Caçada ao assassino de Charlie Kirk se intensifica após liberação de suspeito pelo FBI
A busca pelo autor do assassinato de Charlie Kirk, influenciador conservador e aliado de Donald Trump, ganha força após a liberação de um suspeito detido pelo FBI. O crime ocorreu na última quarta-feira (10/9) em um campus universitário em Utah, Estados Unidos, gerando repercussão e acusações de motivação política.
Kirk foi baleado durante um debate com estudantes na Universidade do Vale de Utah. Segundo a polícia, o tiro foi disparado de uma distância de aproximadamente 200 metros. Apesar dos esforços de seguranças, o influenciador não resistiu aos ferimentos.
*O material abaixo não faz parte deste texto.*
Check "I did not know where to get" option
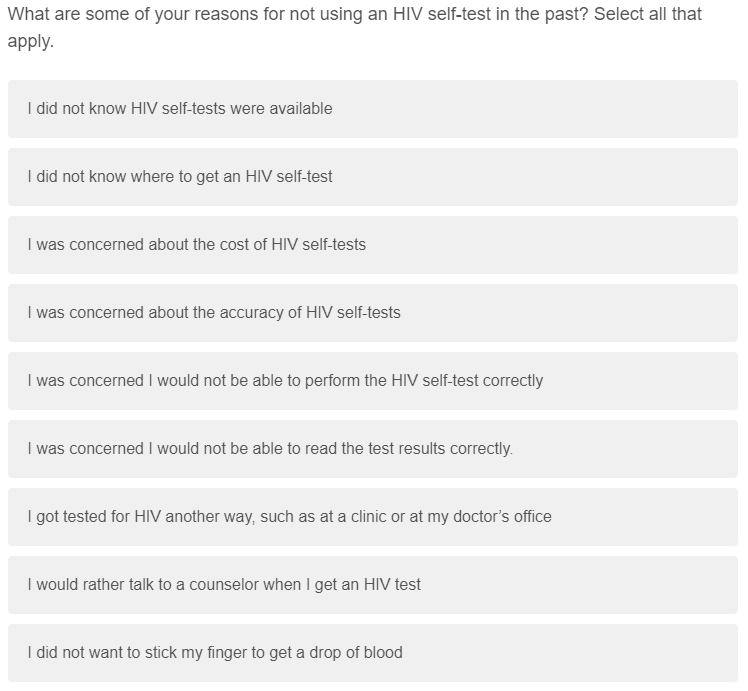Image resolution: width=748 pixels, height=691 pixels. 180,177
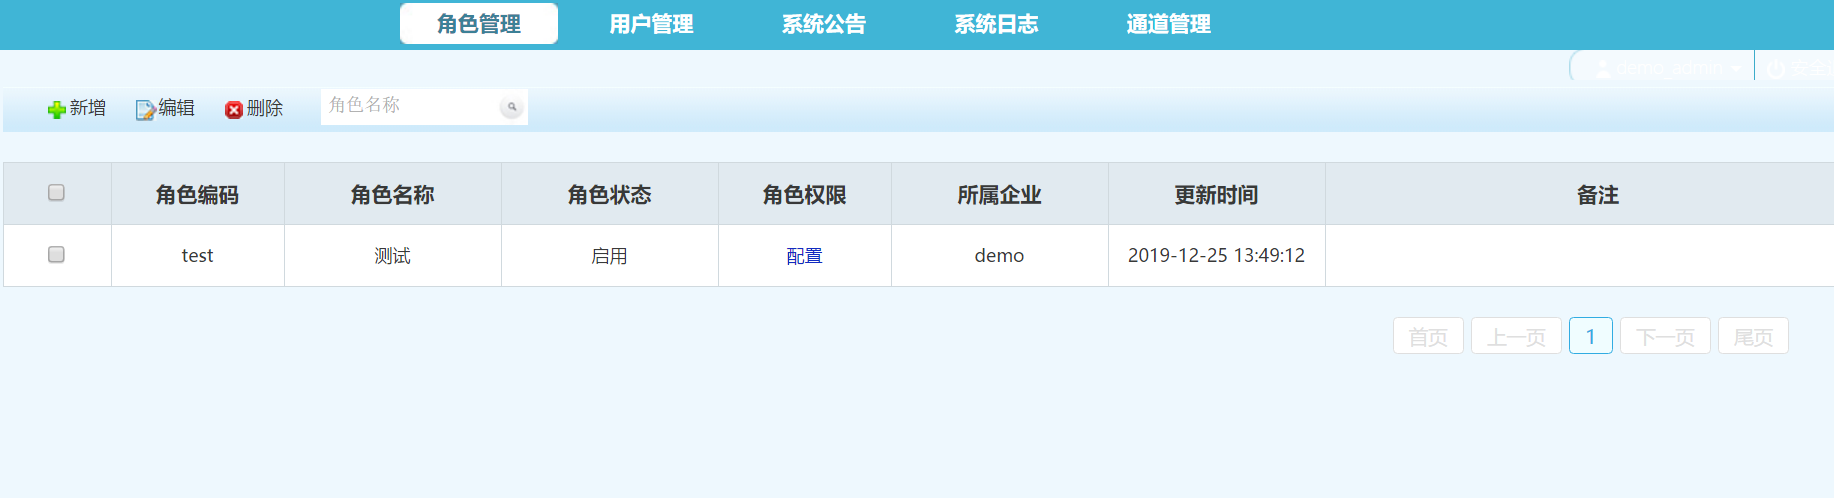This screenshot has width=1834, height=498.
Task: Check the checkbox for the test role row
Action: (57, 255)
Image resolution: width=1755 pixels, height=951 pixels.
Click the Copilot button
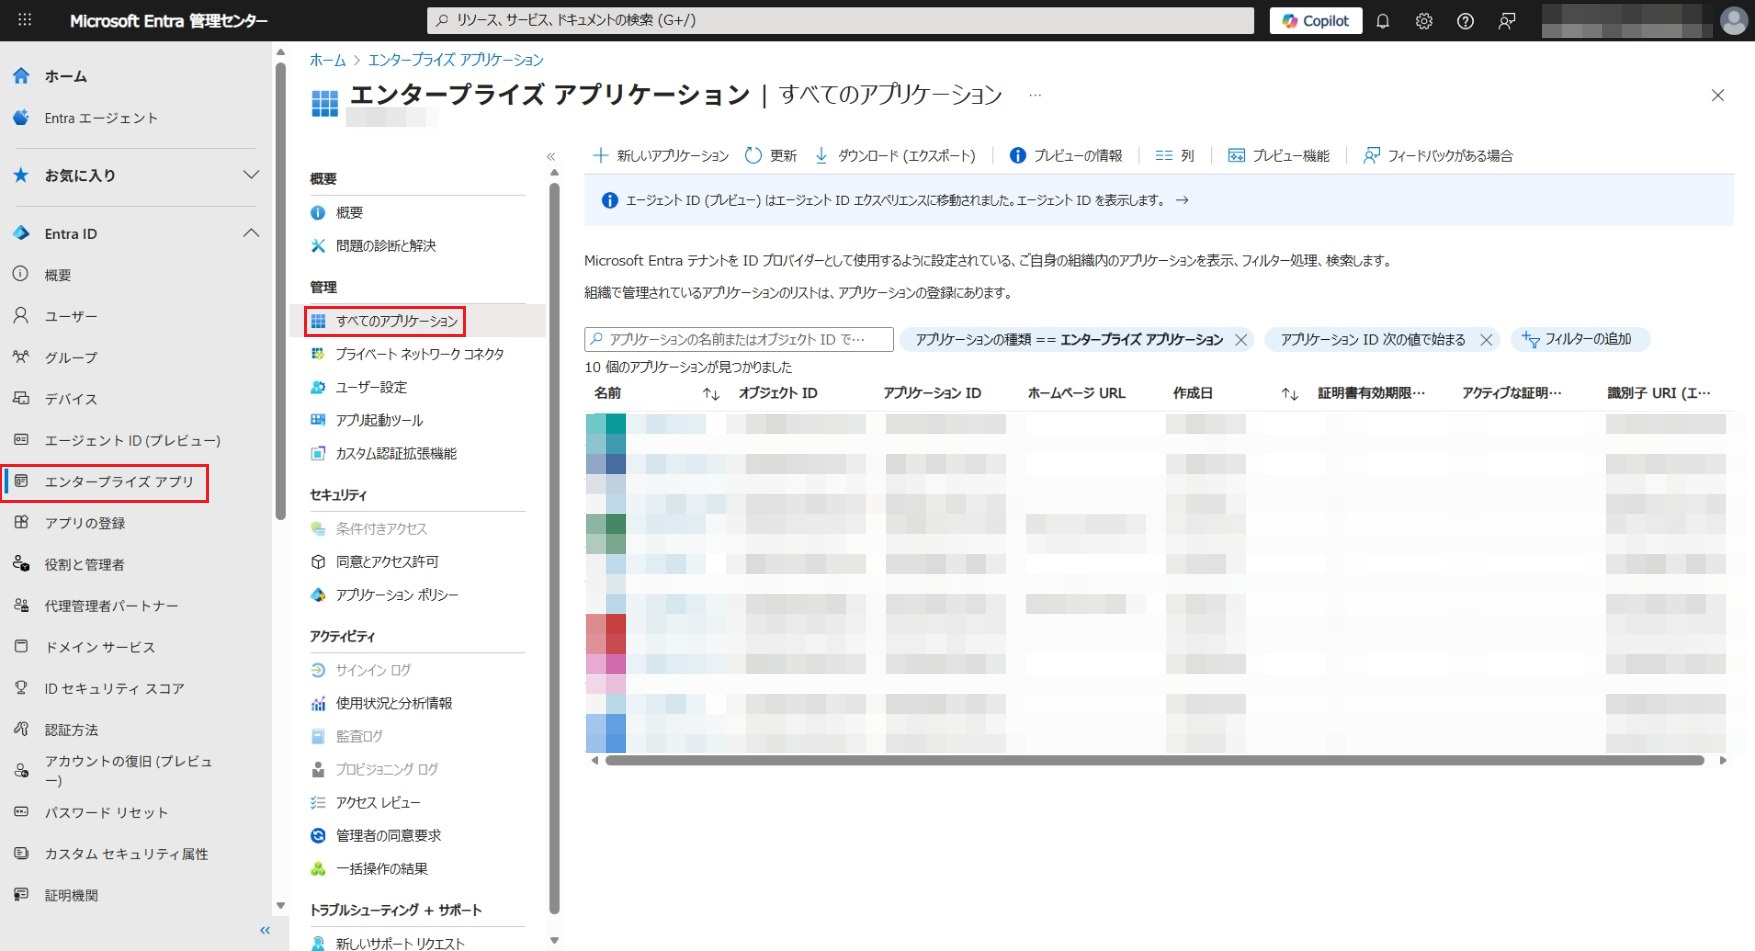coord(1315,21)
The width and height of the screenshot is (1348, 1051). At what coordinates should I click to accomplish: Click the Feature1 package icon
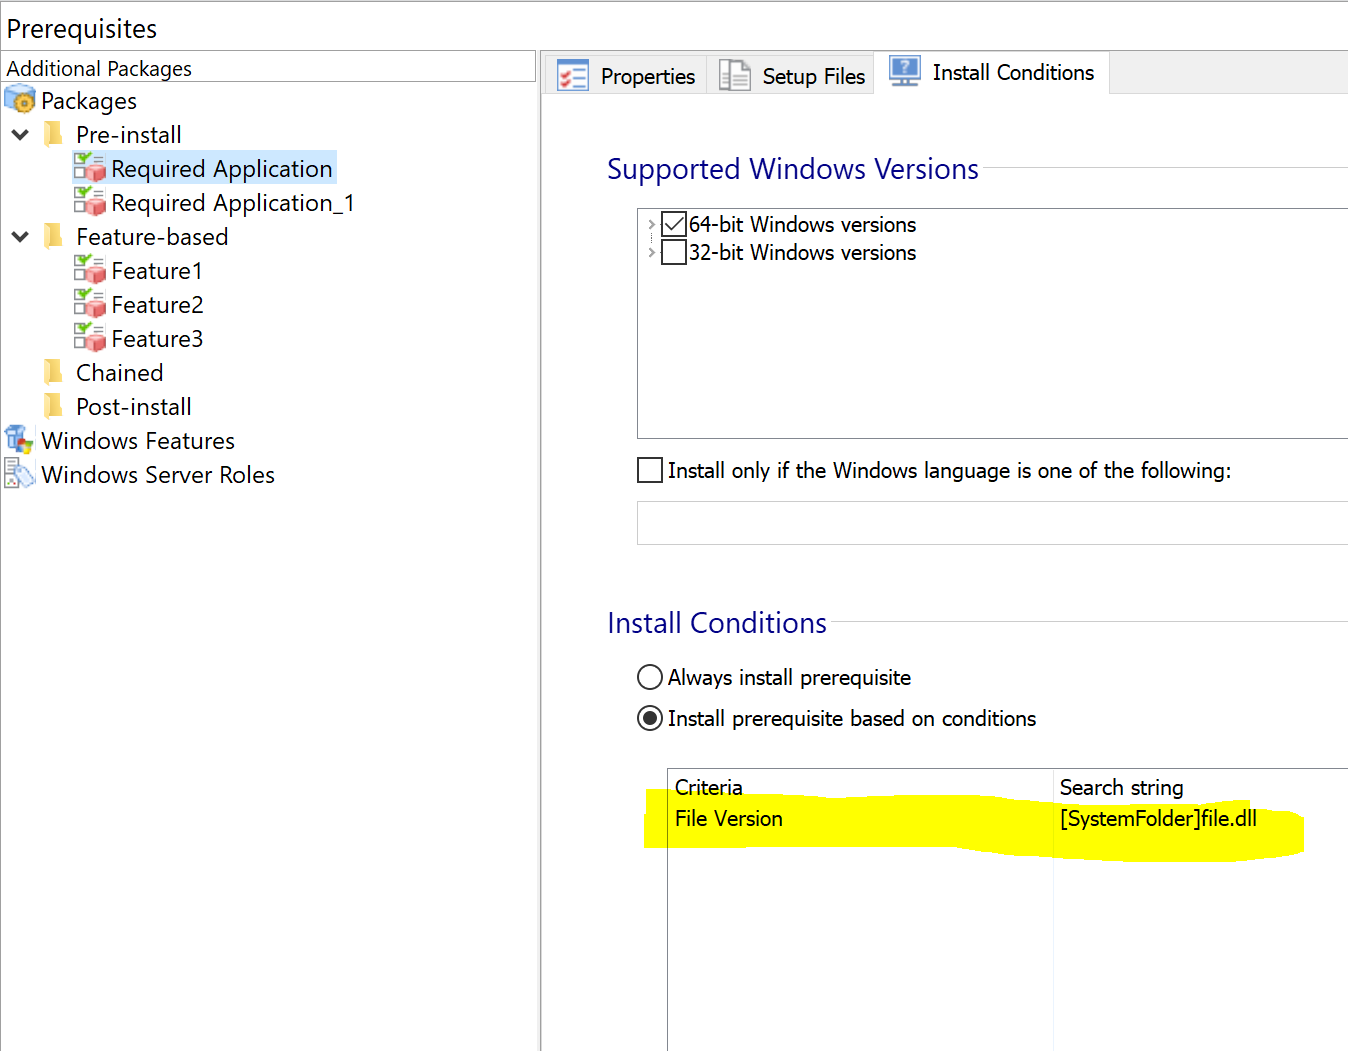(89, 270)
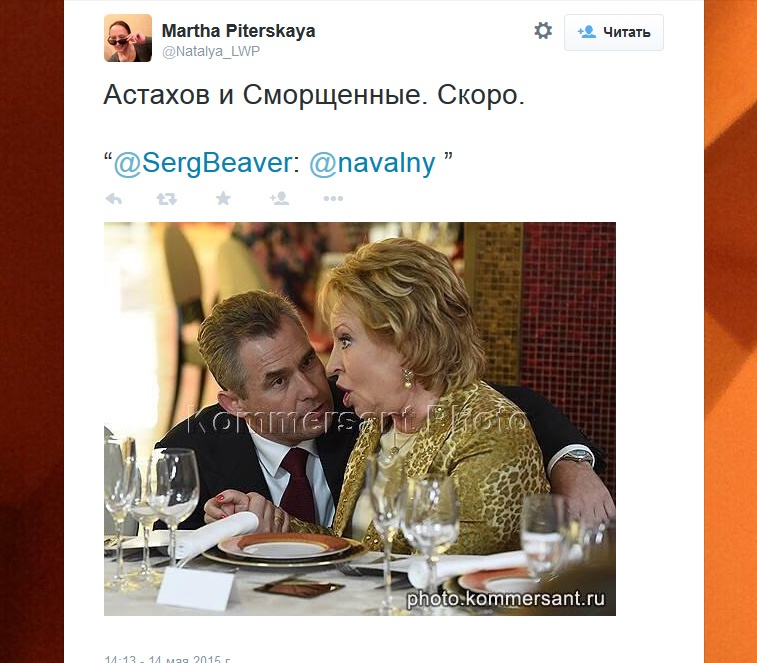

Inicialmente, o diretor do FBI, Kash Patel, chegou a anunciar a prisão do “sujeito responsável” pelo ataque, mas a informação foi posteriormente corrigida, com a justificativa de que o indivíduo havia sido liberado e a investigação permanecia em andamento. Outra pessoa detida logo após o crime também foi descartada como suspeita.
Vídeos que circulam online sugerem que o atirador efetuou o disparo de um telhado próximo ao local do evento. A morte de Kirk intensificou os debates sobre a polarização política nos Estados Unidos e o aumento da violência contra figuras públicas de diferentes espectros ideológicos.
Donald Trump classificou o assassinato como um crime político, argumentando que a retórica da “esquerda radical” contribuiu para o ocorrido.
Charlie Kirk, de 31 anos, era o fundador da Turning Point USA, uma organização de direita com forte atuação em universidades americanas. O grupo promove eventos e debates com foco em temas como economia, imigração e política, buscando influenciar jovens eleitores.
A Turning Point USA confirmou a morte de Kirk e lamentou a perda do influenciador. O evento na Universidade Utah Valley era a primeira parada de uma turnê de 15 cidades intitulada “American Comeback Tour”.